_DATASET RECORDS_.
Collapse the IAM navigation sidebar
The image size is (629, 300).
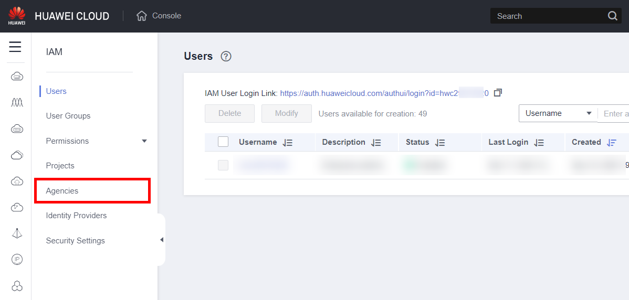click(162, 240)
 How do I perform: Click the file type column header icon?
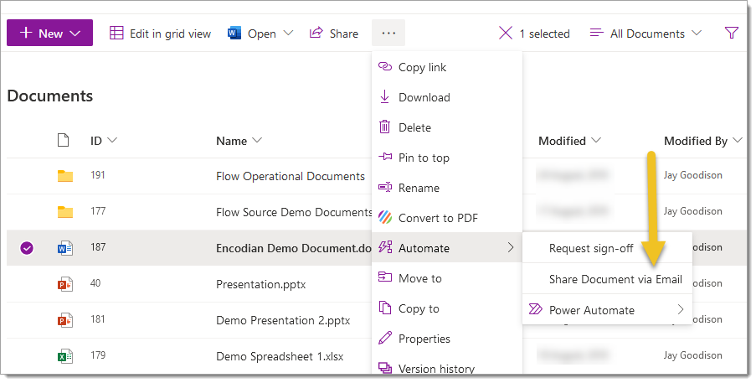tap(64, 141)

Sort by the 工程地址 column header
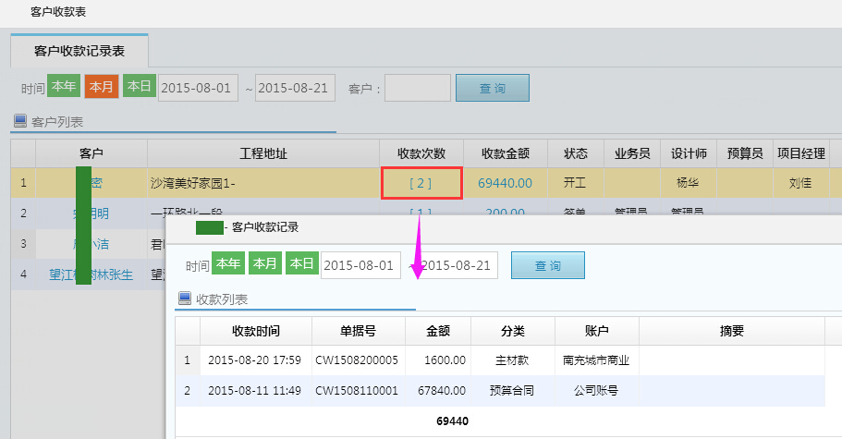(263, 152)
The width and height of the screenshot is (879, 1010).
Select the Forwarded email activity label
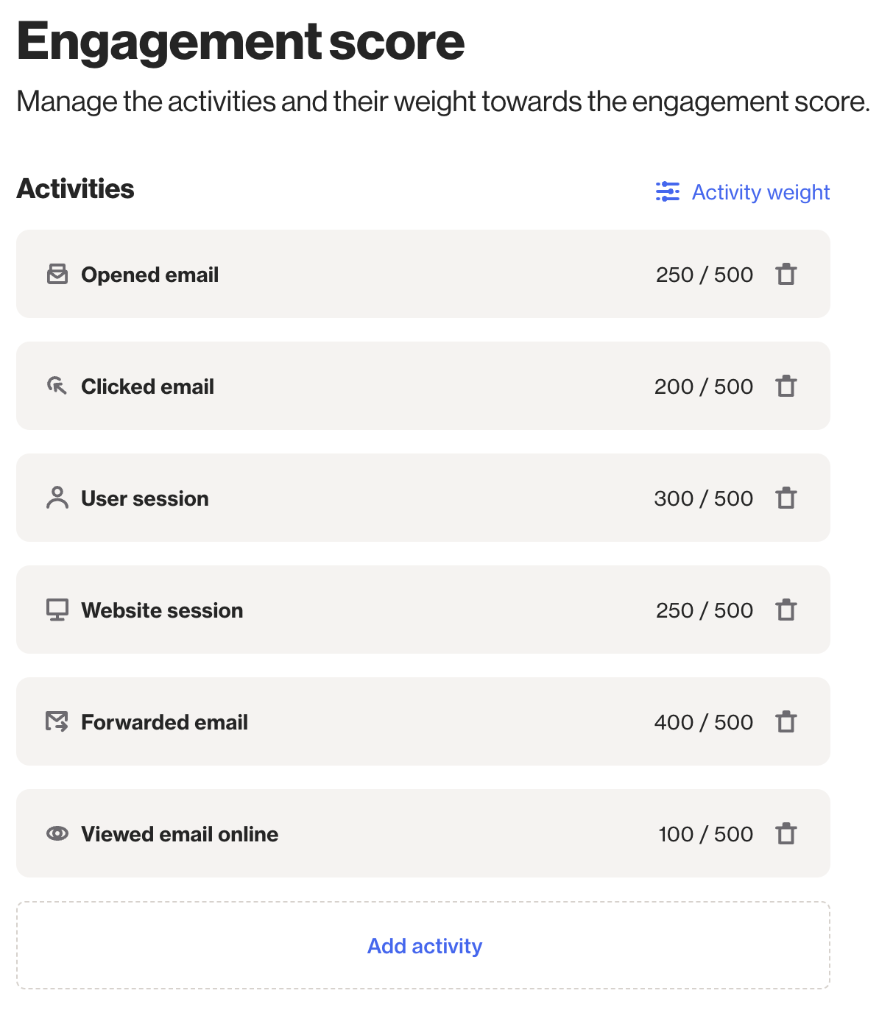tap(164, 722)
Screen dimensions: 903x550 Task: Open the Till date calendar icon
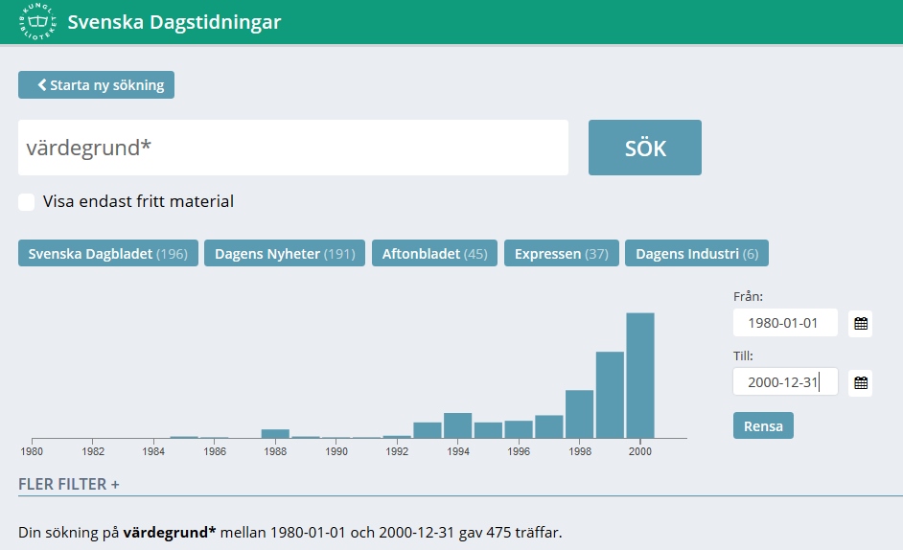tap(861, 382)
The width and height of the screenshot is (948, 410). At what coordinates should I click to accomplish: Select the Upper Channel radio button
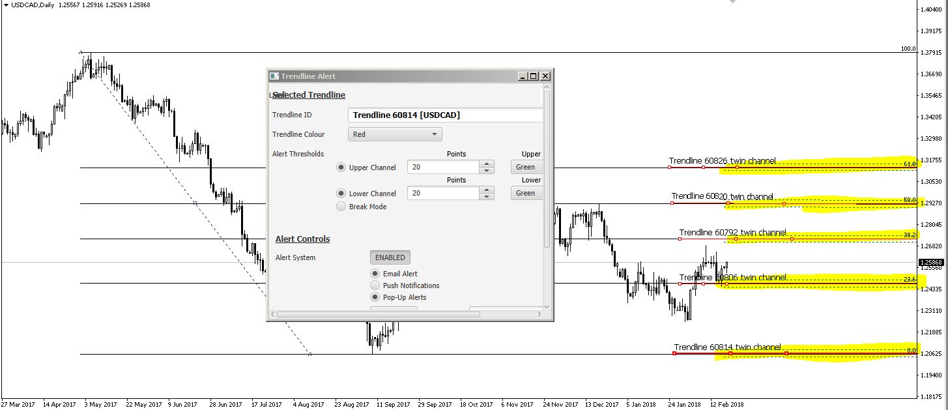coord(341,168)
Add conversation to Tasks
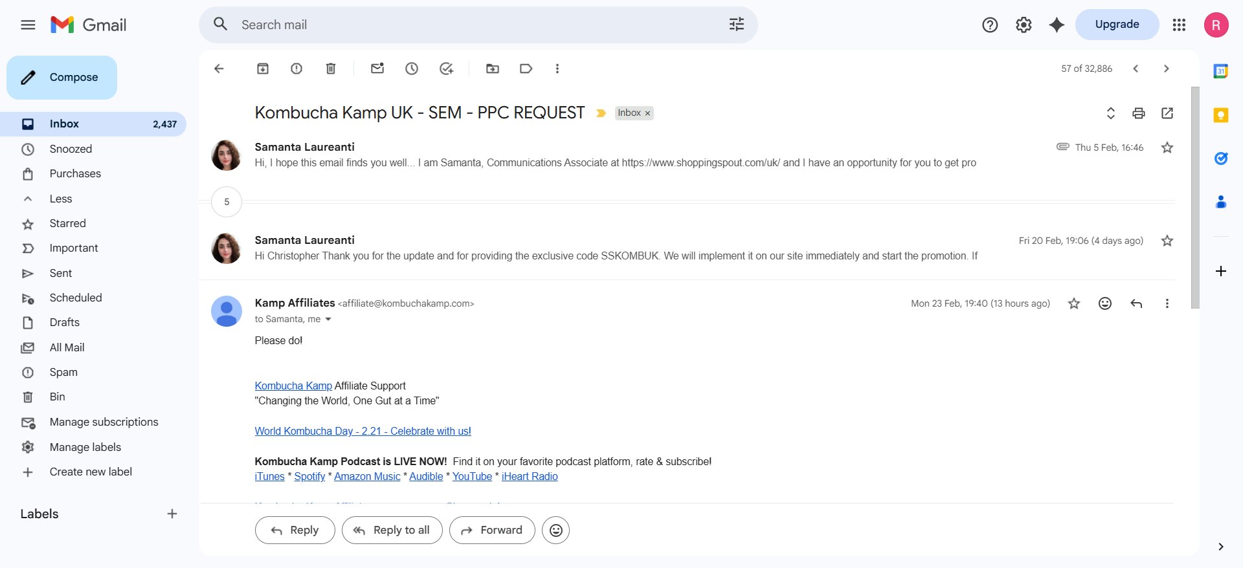Viewport: 1243px width, 568px height. pyautogui.click(x=446, y=69)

_PROBLEM DETAILS_. Copy exactly, and copy nothing else: the lines from the one containing "Screen dimensions: 903x550" through the end of the data, both ends included, with pictures left out.

_TASK OUTPUT_.
Screen dimensions: 903x550 Task: Open the Till date calendar icon
tap(861, 382)
The width and height of the screenshot is (948, 410). At what coordinates should I click to accomplish: Select the Upper Channel radio button
coord(341,168)
Add conversation to Tasks
Viewport: 1243px width, 568px height. pyautogui.click(x=446, y=69)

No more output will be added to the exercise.